**ACTIVITY 1**
Copy the reply about the server IP in the logs, starting with "- you have a" and going on through "possibly infected files.", and rename "crontask" to "cron job".
**ACTIVITY 2**
Take the reply about the server IP in the logs further, picking up after its final sentence.

====== SOURCE PASSAGE ======

Hello,
I assume you masked here your server's IP. Correct?
Code:
[COLOR=#333333][client my.server.ip.adres:39458]
[/COLOR]
The client's IP in the logs is the server's IP. And here only the following explanations come to my mind:
- you are using a fron-tend (nginx, varnish) in front of Apache and did not configure the latest to detect a real IP of an user who's vising your server. In this case in logs your server's IP will be written instead of user's IP.
- you have a legit crontask which is trying to connect to code.php over HTTP/HTTPS (probably you removed a domain, but a task exists and DNS of such domain still points to your server), check /var/spool/cron/, /etc/cron.d, /etc/cron.daily, /etc/cron.hourly, /etc/cron.monthly, /etc/crontab, /etc/cron.weekly
- malware, as it was already mentioned. Check home directories for possibly infected files.

====== INFORMATION SHOWN ======

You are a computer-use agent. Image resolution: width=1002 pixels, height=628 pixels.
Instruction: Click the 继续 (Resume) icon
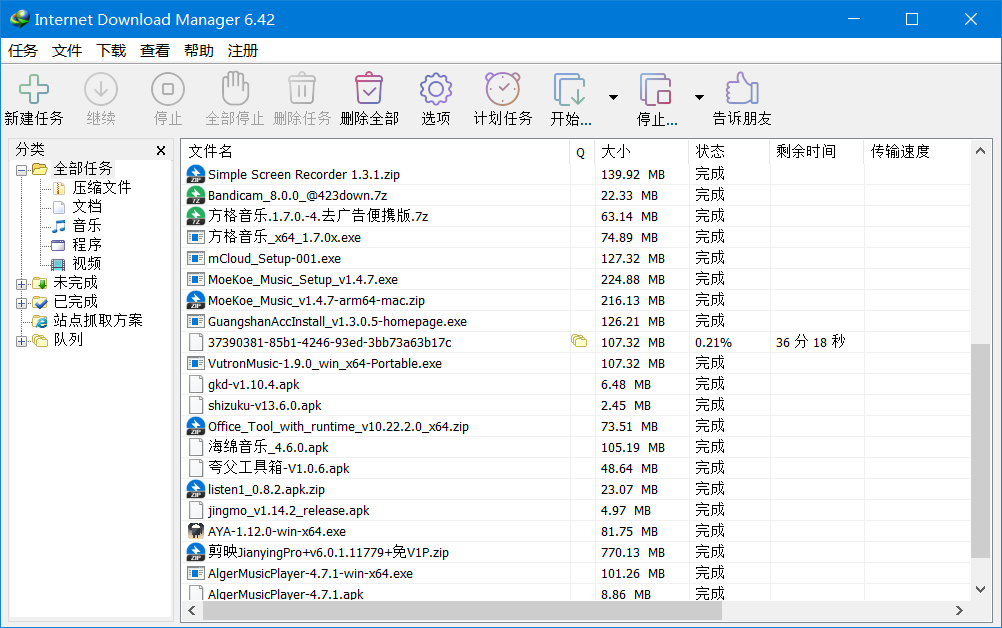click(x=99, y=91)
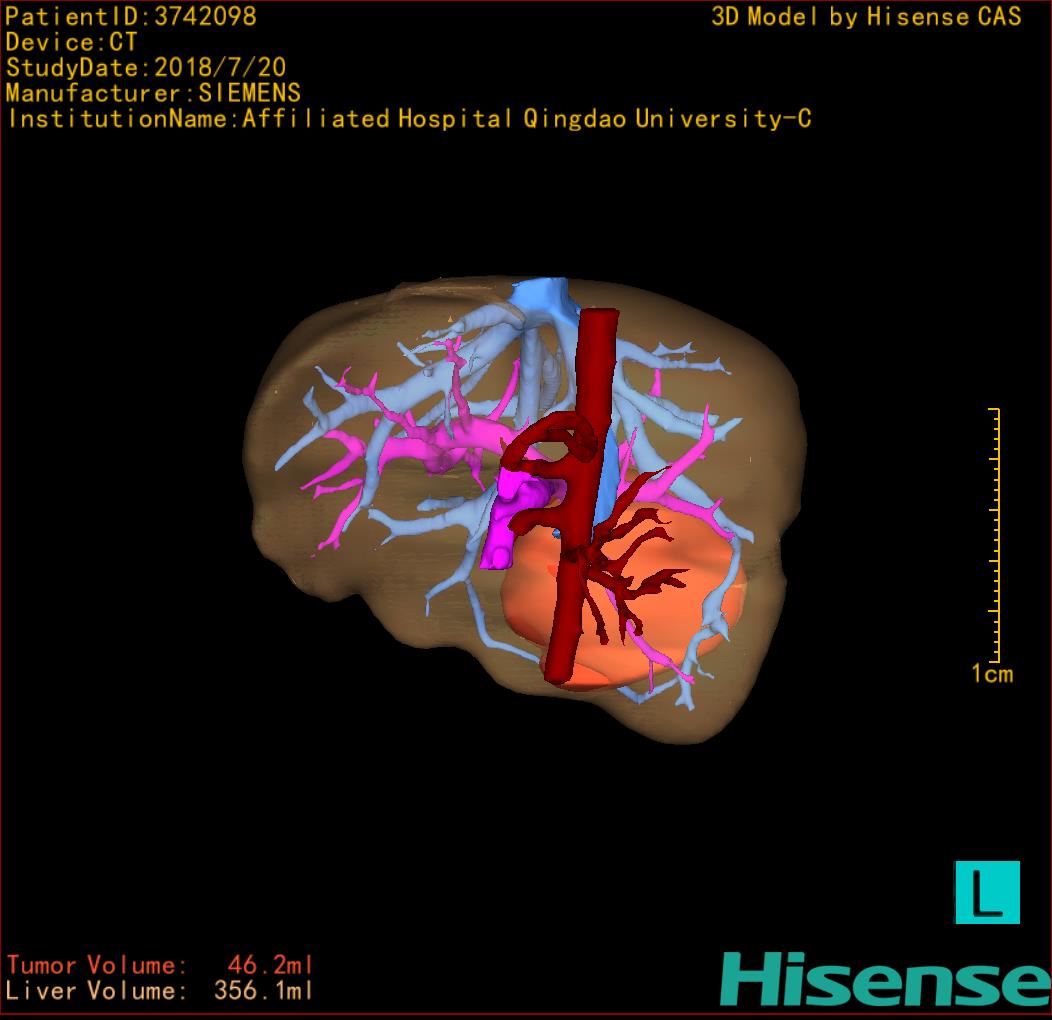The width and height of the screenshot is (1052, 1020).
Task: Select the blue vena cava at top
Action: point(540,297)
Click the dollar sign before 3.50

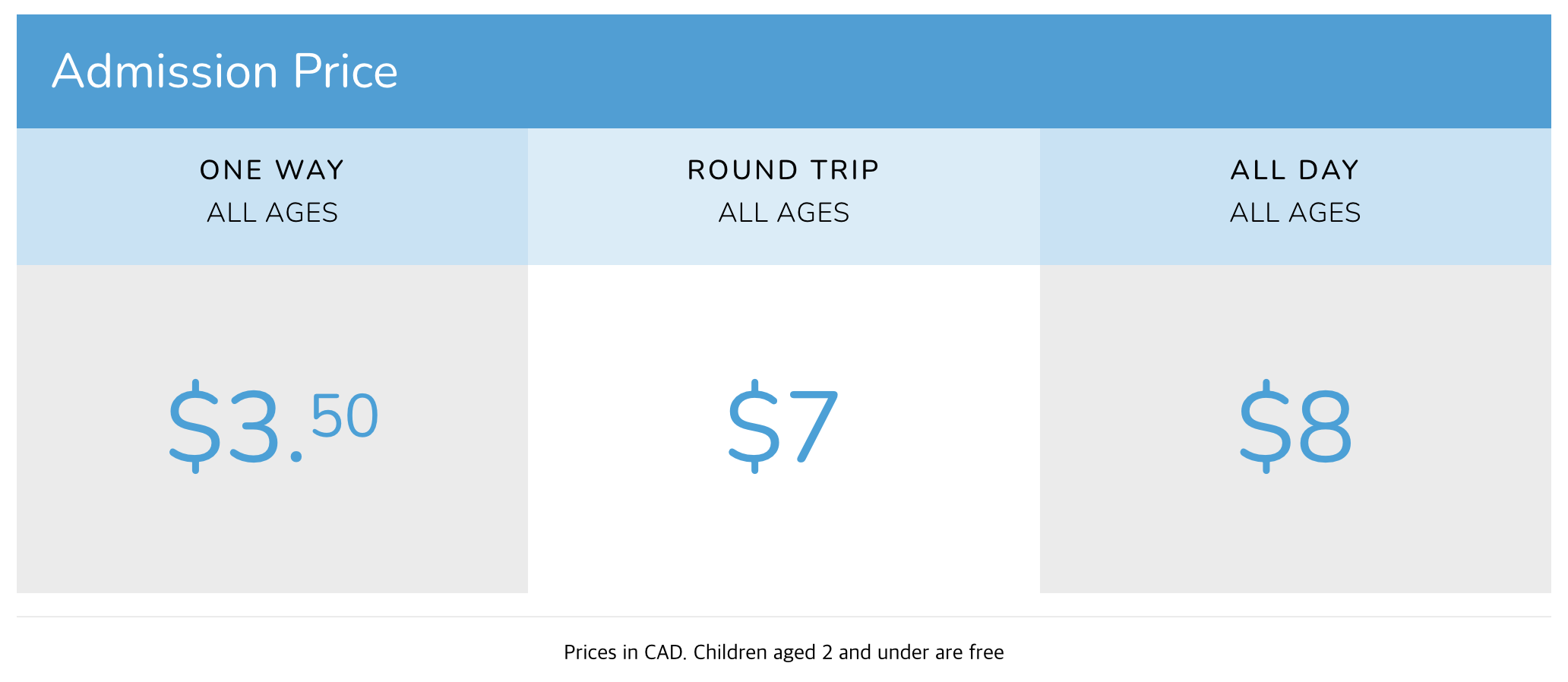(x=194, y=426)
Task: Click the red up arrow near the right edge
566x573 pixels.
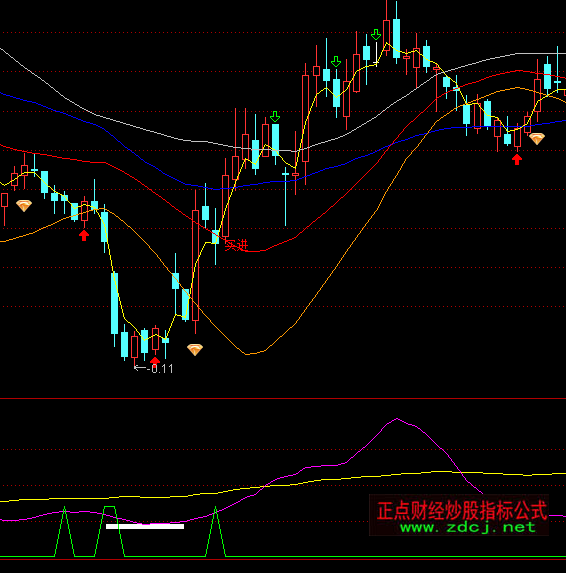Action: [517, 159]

======

**TASK ANSWER 1**
- you have a legit cron job which is trying to connect to code.php over HTTP/HTTPS (probably you removed a domain, but a task exists and DNS of such domain still points to your server), check /var/spool/cron/, /etc/cron.d, /etc/cron.daily, /etc/cron.hourly, /etc/cron.monthly, /etc/crontab, /etc/cron.weekly
- malware, as it was already mentioned. Check home directories for possibly infected files.

**TASK ANSWER 2**
If you want to understand who is triggering the file the best way is to create it. So create the file
/var/www/html/code.php then and add PHP instructions to save all headers and $_SERVER array into a text file, then I'd add a HTML code to load a JS file. Primitive bots can not load JS files. So if a JS is loaded (check in logs, whether or not you see requests for it), then it might denote the script is requested by a human. JS script could show your email or phone number asking for a feedback.